> [What you will do] Print the data that follows, exactly and completely.

> [Extracted records]

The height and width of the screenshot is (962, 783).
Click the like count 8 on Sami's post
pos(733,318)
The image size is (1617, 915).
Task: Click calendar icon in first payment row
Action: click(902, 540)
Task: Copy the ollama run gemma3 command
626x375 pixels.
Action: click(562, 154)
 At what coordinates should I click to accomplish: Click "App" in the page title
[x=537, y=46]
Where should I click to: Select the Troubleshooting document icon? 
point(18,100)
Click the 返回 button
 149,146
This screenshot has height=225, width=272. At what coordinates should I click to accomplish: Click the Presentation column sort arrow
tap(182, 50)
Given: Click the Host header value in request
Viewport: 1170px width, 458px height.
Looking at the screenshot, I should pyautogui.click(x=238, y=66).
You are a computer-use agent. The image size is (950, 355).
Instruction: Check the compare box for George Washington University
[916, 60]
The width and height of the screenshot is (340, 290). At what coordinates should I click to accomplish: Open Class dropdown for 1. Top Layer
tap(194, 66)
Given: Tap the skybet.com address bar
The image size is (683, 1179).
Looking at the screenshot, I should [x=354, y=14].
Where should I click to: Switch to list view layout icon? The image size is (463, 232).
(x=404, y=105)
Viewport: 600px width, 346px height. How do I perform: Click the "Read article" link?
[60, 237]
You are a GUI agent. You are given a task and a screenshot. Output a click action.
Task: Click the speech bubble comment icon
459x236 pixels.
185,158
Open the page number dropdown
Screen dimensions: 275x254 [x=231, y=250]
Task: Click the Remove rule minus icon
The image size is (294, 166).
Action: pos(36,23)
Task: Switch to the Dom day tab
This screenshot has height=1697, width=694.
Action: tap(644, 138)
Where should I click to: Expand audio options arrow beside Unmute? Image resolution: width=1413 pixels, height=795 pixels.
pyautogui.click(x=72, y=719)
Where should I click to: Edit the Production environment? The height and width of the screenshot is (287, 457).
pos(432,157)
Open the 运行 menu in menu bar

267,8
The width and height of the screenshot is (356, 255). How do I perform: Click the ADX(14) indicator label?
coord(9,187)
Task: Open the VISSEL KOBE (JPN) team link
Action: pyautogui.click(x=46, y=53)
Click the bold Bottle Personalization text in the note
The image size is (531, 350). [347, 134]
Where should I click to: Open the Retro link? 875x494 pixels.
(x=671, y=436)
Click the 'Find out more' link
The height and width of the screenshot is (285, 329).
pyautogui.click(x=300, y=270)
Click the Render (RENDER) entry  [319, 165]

> [Your response]
The height and width of the screenshot is (962, 783).
Click the like count 8 on Sami's post
pos(733,318)
The image size is (1617, 915).
Task: Click calendar icon in first payment row
Action: click(902, 540)
Task: Copy the ollama run gemma3 command
626x375 pixels.
Action: click(562, 154)
 At what coordinates should I click to accomplish: Click "App" in the page title
[x=537, y=46]
Where should I click to: Select the Troubleshooting document icon? 
point(18,100)
Click the 返回 button
 149,146
This screenshot has height=225, width=272. At what coordinates should I click to accomplish: Click the Presentation column sort arrow
tap(182, 50)
Given: Click the Host header value in request
Viewport: 1170px width, 458px height.
Looking at the screenshot, I should pyautogui.click(x=238, y=66).
You are a computer-use agent. The image size is (950, 355).
Instruction: Check the compare box for George Washington University
[916, 60]
The width and height of the screenshot is (340, 290). At what coordinates should I click to accomplish: Open Class dropdown for 1. Top Layer
tap(194, 66)
Given: Tap the skybet.com address bar
The image size is (683, 1179).
Looking at the screenshot, I should [x=354, y=14].
Where should I click to: Switch to list view layout icon? The image size is (463, 232).
(x=404, y=105)
Viewport: 600px width, 346px height. How do I perform: Click the "Read article" link?
[60, 237]
You are a GUI agent. You are given a task and a screenshot. Output a click action.
Task: Click the speech bubble comment icon
459x236 pixels.
185,158
Open the page number dropdown
Screen dimensions: 275x254 [x=231, y=250]
Task: Click the Remove rule minus icon
The image size is (294, 166).
Action: pos(36,23)
Task: Switch to the Dom day tab
This screenshot has height=1697, width=694.
Action: tap(644, 138)
Where should I click to: Expand audio options arrow beside Unmute? Image resolution: width=1413 pixels, height=795 pixels.
pyautogui.click(x=72, y=719)
Where should I click to: Edit the Production environment? The height and width of the screenshot is (287, 457).
pos(432,157)
Open the 运行 menu in menu bar

267,8
The width and height of the screenshot is (356, 255). How do I perform: Click the ADX(14) indicator label?
coord(9,187)
Task: Open the VISSEL KOBE (JPN) team link
Action: pyautogui.click(x=46, y=53)
Click the bold Bottle Personalization text in the note
The image size is (531, 350). [347, 134]
Where should I click to: Open the Retro link? 875x494 pixels.
(x=671, y=436)
Click the 'Find out more' link
The height and width of the screenshot is (285, 329).
pyautogui.click(x=300, y=270)
Click the Render (RENDER) entry  [319, 165]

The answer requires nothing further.